Archived Content

The following content is from an older version of this website, and may not display correctly.

A federal court ruled in favor of Rackspace and Red Hat earlier this week in a lawsuit where the plaintiff alleged that a certain Linux function (Red Hat is Rackspace's Linux provider) violated its patent. The defendants said the plaintiff was a non-producing patent troll and called the case an attack on open-source software.


An Eastern District of Texas federal-court judge granted an early motion to dismiss the lawsuit, saying the patent was invalid because it claimed rights to a mathematical formula.

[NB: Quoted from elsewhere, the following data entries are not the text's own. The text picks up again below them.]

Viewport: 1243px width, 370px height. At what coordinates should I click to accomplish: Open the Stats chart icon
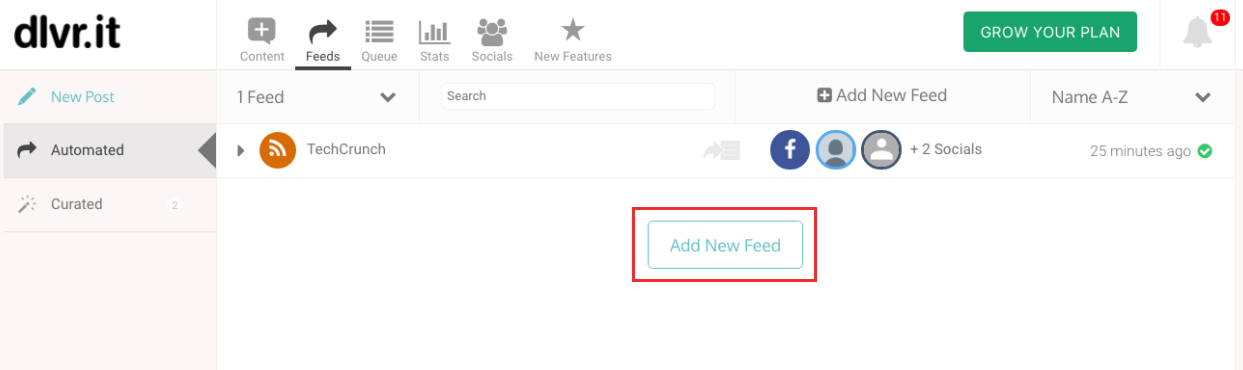[434, 31]
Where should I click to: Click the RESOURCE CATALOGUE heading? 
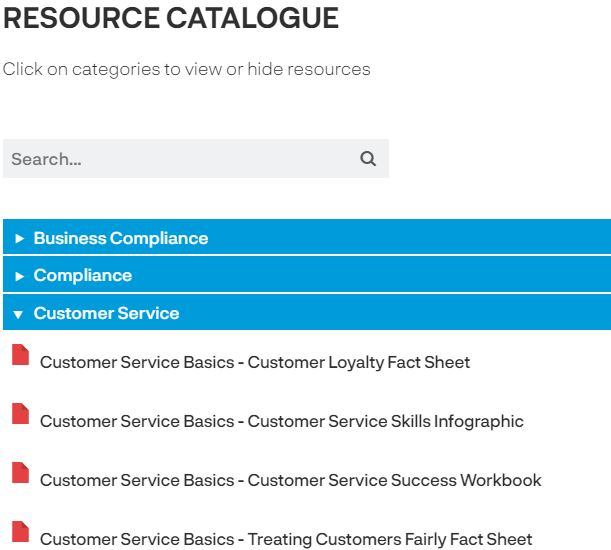tap(171, 18)
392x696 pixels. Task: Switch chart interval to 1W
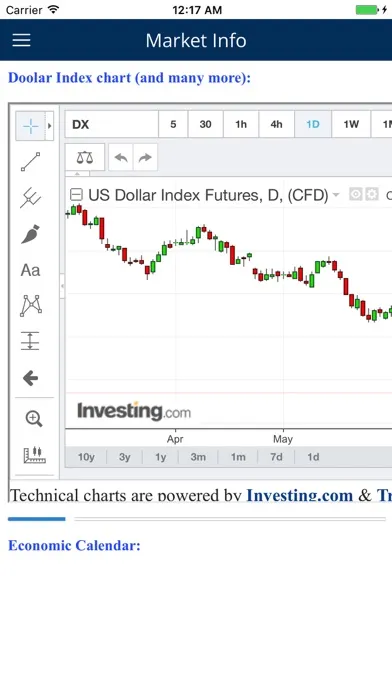pyautogui.click(x=351, y=124)
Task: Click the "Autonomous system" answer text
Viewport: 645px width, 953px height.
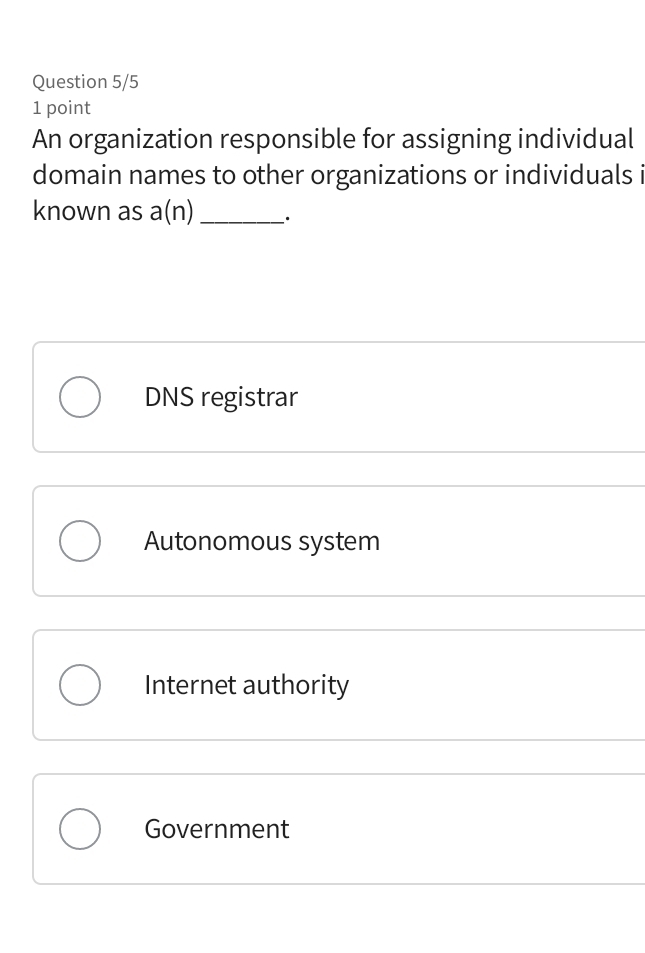Action: pyautogui.click(x=262, y=541)
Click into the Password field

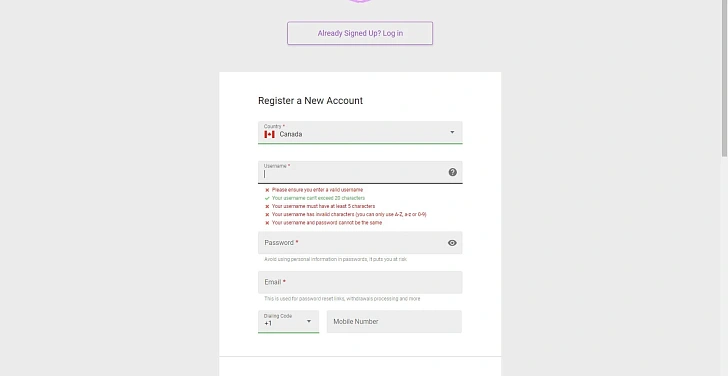click(x=360, y=243)
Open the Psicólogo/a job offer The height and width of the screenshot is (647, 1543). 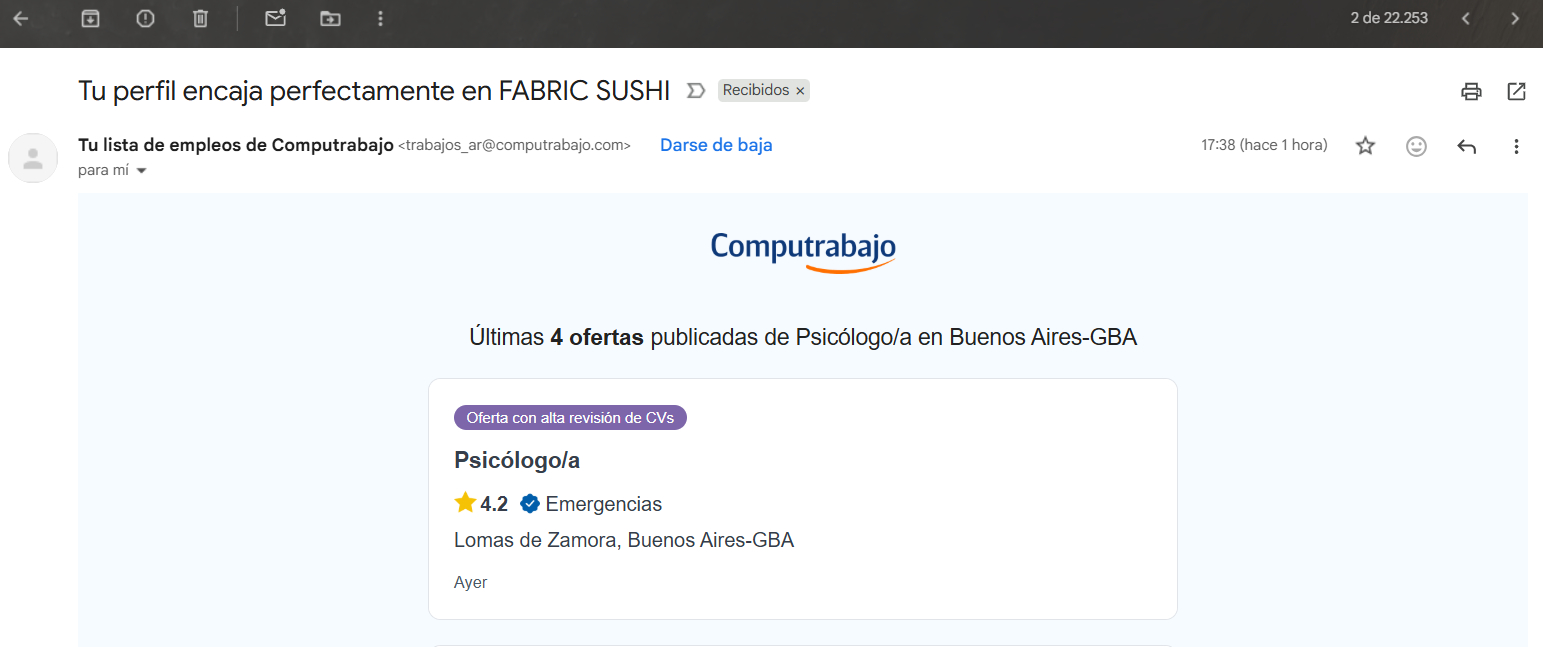[x=517, y=460]
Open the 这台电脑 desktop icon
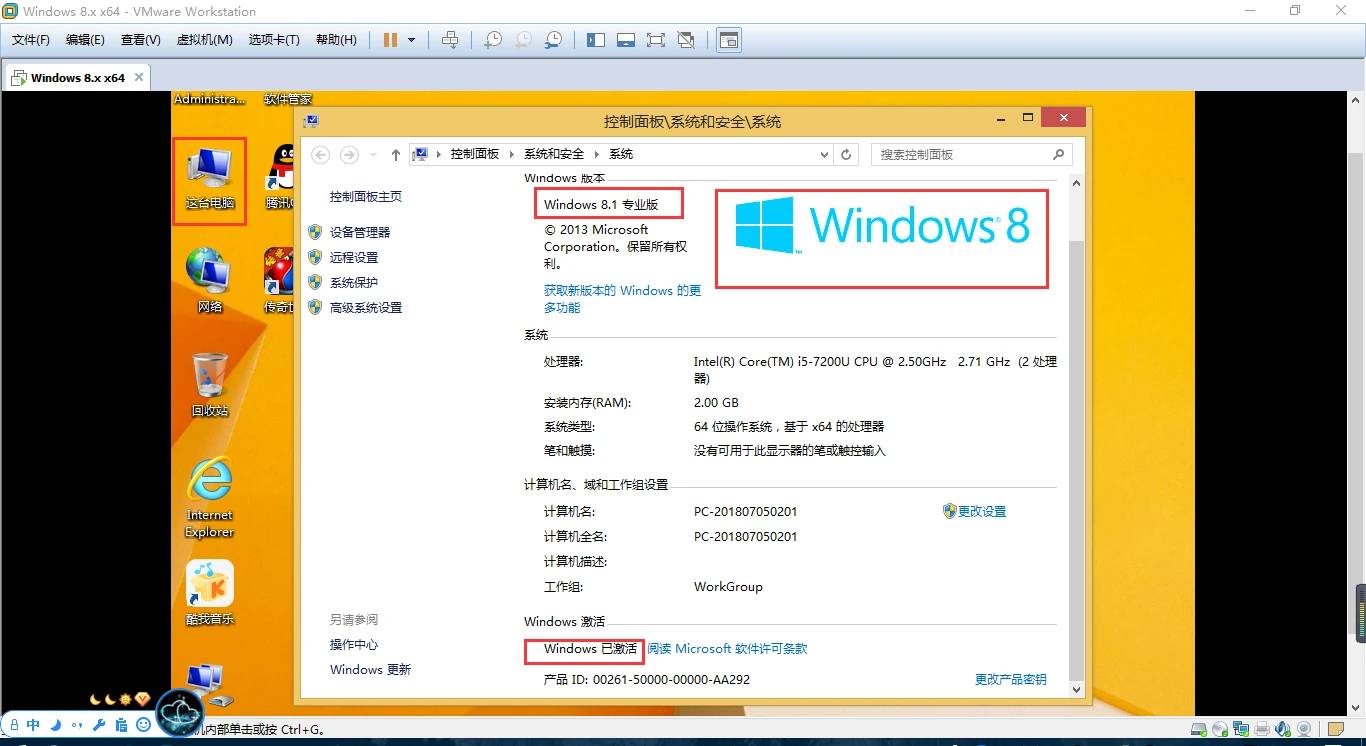 (209, 180)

The US Supreme Court decided in an earlier case to prohibit patenting of mathematical algorithms.


The plaintiff in the case was a company called Uniloc USA, which according to Red Hat is a “frequent litigator.” It has brought patent lawsuits against a lot of high-tech companies, including Adobe, Microsoft, Sony and Symantec.


Rackspace general counsel Alan Schoenbaum said Uniloc was a patent troll. “We hope that many more of these spurious software patent lawsuits will be dismissed on similar grounds,” he said.

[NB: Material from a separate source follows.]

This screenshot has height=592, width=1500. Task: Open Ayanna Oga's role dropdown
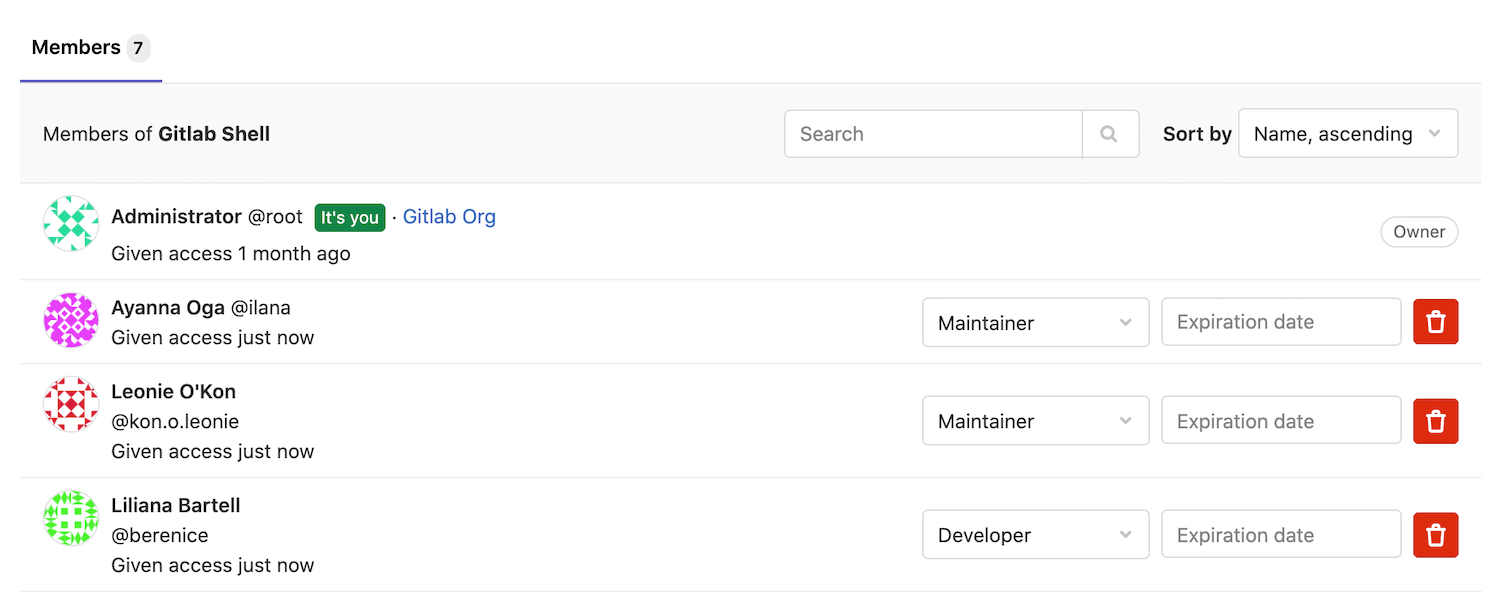coord(1035,323)
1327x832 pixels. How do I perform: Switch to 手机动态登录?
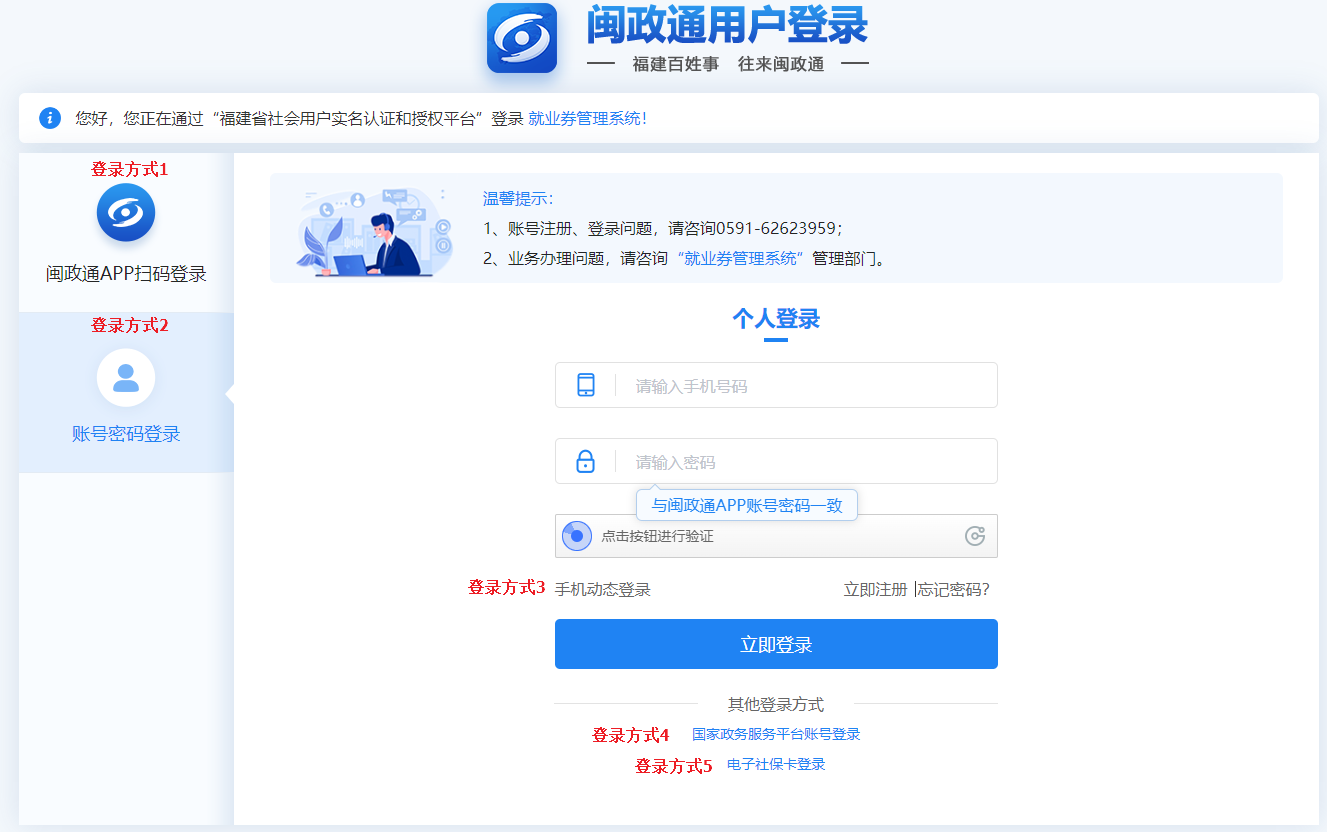(603, 590)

Patent trolls are people or companies that accuse others of patent infringement but do not actually plan to turn their alleged intellectual property into products. The outcome they usually hope for is a quick settlement by the defendant.


The Linux operation in question was the operating system's processing of floating point numbers. The defendants moved to dismiss the case immediately after it was filed and before fining an answer.


Michael Cunningham, executive VP and general counsel at Red Hat, said the judge's ruling was a major victory for open-source software. “We also believe that the thoughtful dismissal by chief judge Davis ... will encourage earlier decisions by other courts on invalid software patents, reducing vexatious litigation by non-producing entities and their corrosive effect on innovation.”


In a blog entry, Schoenbaum wrote that the case “never should have been filed. The patent never should have been issued.”


The ruling, he wrote, was historic, because this may have been the first time a patent suit in this specific district was dismissed before the defendant had even filed an answer.